ニュースイッチ

商品値上げで収益確保…製紙6社の通期見通し、5社営業増益

商品値上げで収益確保…製紙6社の通期見通し、5社営業増益

イメージ

大手製紙会社が商品の値上げを通じた収益確保に注力する。製紙6社の2026年3月期連結業績予想では5社が営業増益を見込む。前期に続き家庭向け紙製品や段ボールなど幅広い商品で、物流コストや人件費の増加を販売価格に反映させる。デジタル化に伴う印刷用紙の需要低迷が続く中、事業構造の改革による基盤強化も急ぐ。一方、トランプ米政権の追加関税に伴う経済不安が海外事業の先行きに影を落とす。

王子ホールディングス(HD)は26年3月期の営業利益を前期比10・8%増の750億円と見込む。前期の商品値上げに続き「26年3月期もコスト増を全般的に新たに反映させる」(大島忠司常務執行役員)など、価格要因が国内営業利益を215億円押し上げる。

ただ海外事業ではパルプ市況の悪化などの価格差影響が、営業利益を165億円下押しすると想定する。「米国の追加関税を背景に中国などでパルプの買い控えが生じている」(同)と警戒する。

レンゴーは売上高が初の1兆円台に到達する見通し。段ボールの値上げ浸透など価格要因が営業利益ベースで96億円のプラスに寄与する。一方、設備投資に伴う減価償却費の増加や、欧州経済の低迷を背景とした重量物の包装事業の採算悪化などを受けて、当期利益は減益を見込む。

日本製紙は家庭向け紙製品や紙パックの値上げのほか、豪州の段ボール子会社オパールの操業効率の改善や拠点統廃合による合理化を通じ、当期利益が前期比2・6倍に拡大する見通し。米国の追加関税の直接影響は限定される見込みであるものの「オパールの事業や中国の経済・需給などにどう影響するか注視が必要」(板倉智康常務執行役員)とした。

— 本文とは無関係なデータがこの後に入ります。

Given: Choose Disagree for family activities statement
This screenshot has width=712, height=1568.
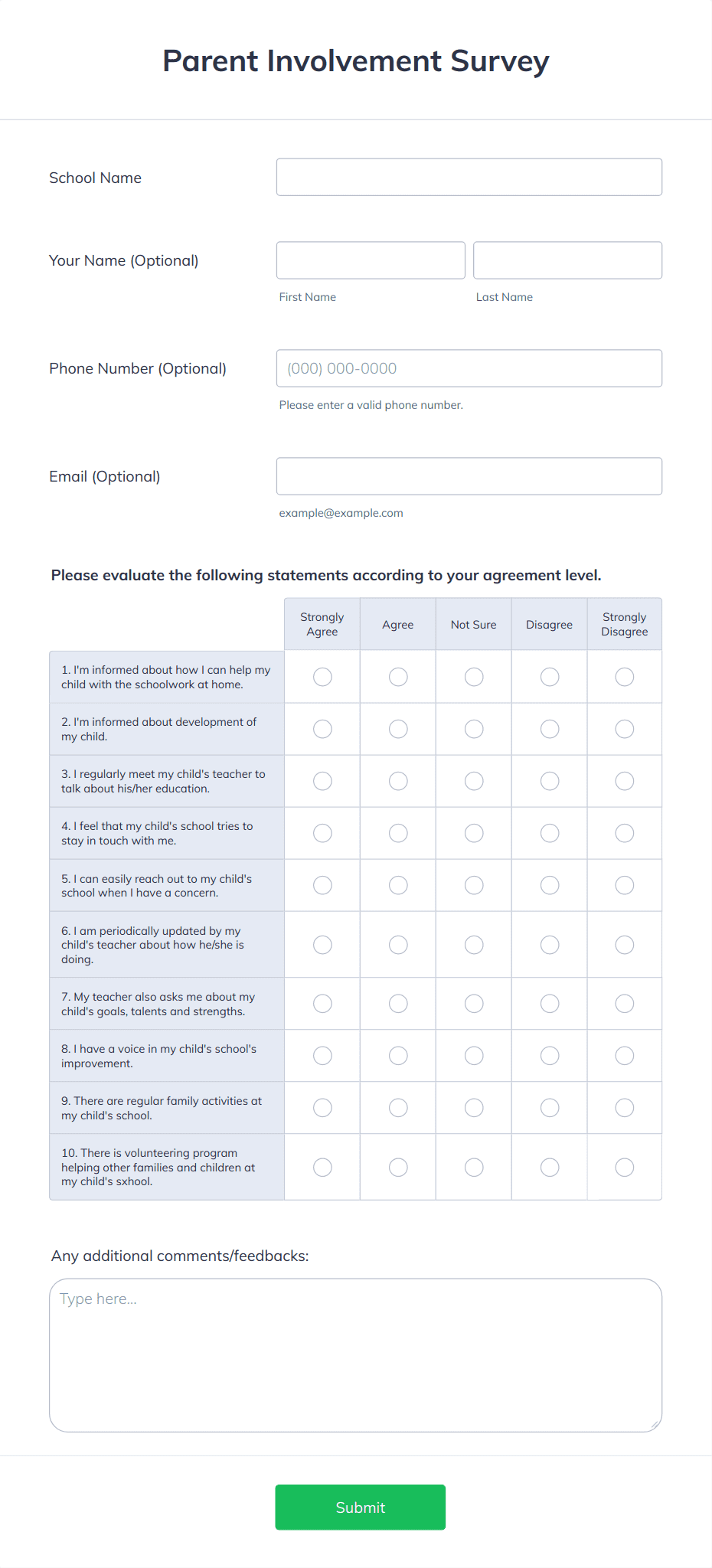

国内需要の減少や物流の人手不足が進む中、大王製紙と北越コーポレーションは24年に締結した業務提携契約に基づき構造改革を推進する。すでにトラック輸送の往路・復路の連携などを開始し、北越コーポレーションは25年3月期に営業利益で13億円の改善効果があった。今後は「OEM(相手先ブランド)生産の拡充や薬品の共同購入などで25年3月期を上回る効果を目指す」(北越コーポレーションの一木康司執行役員)とした。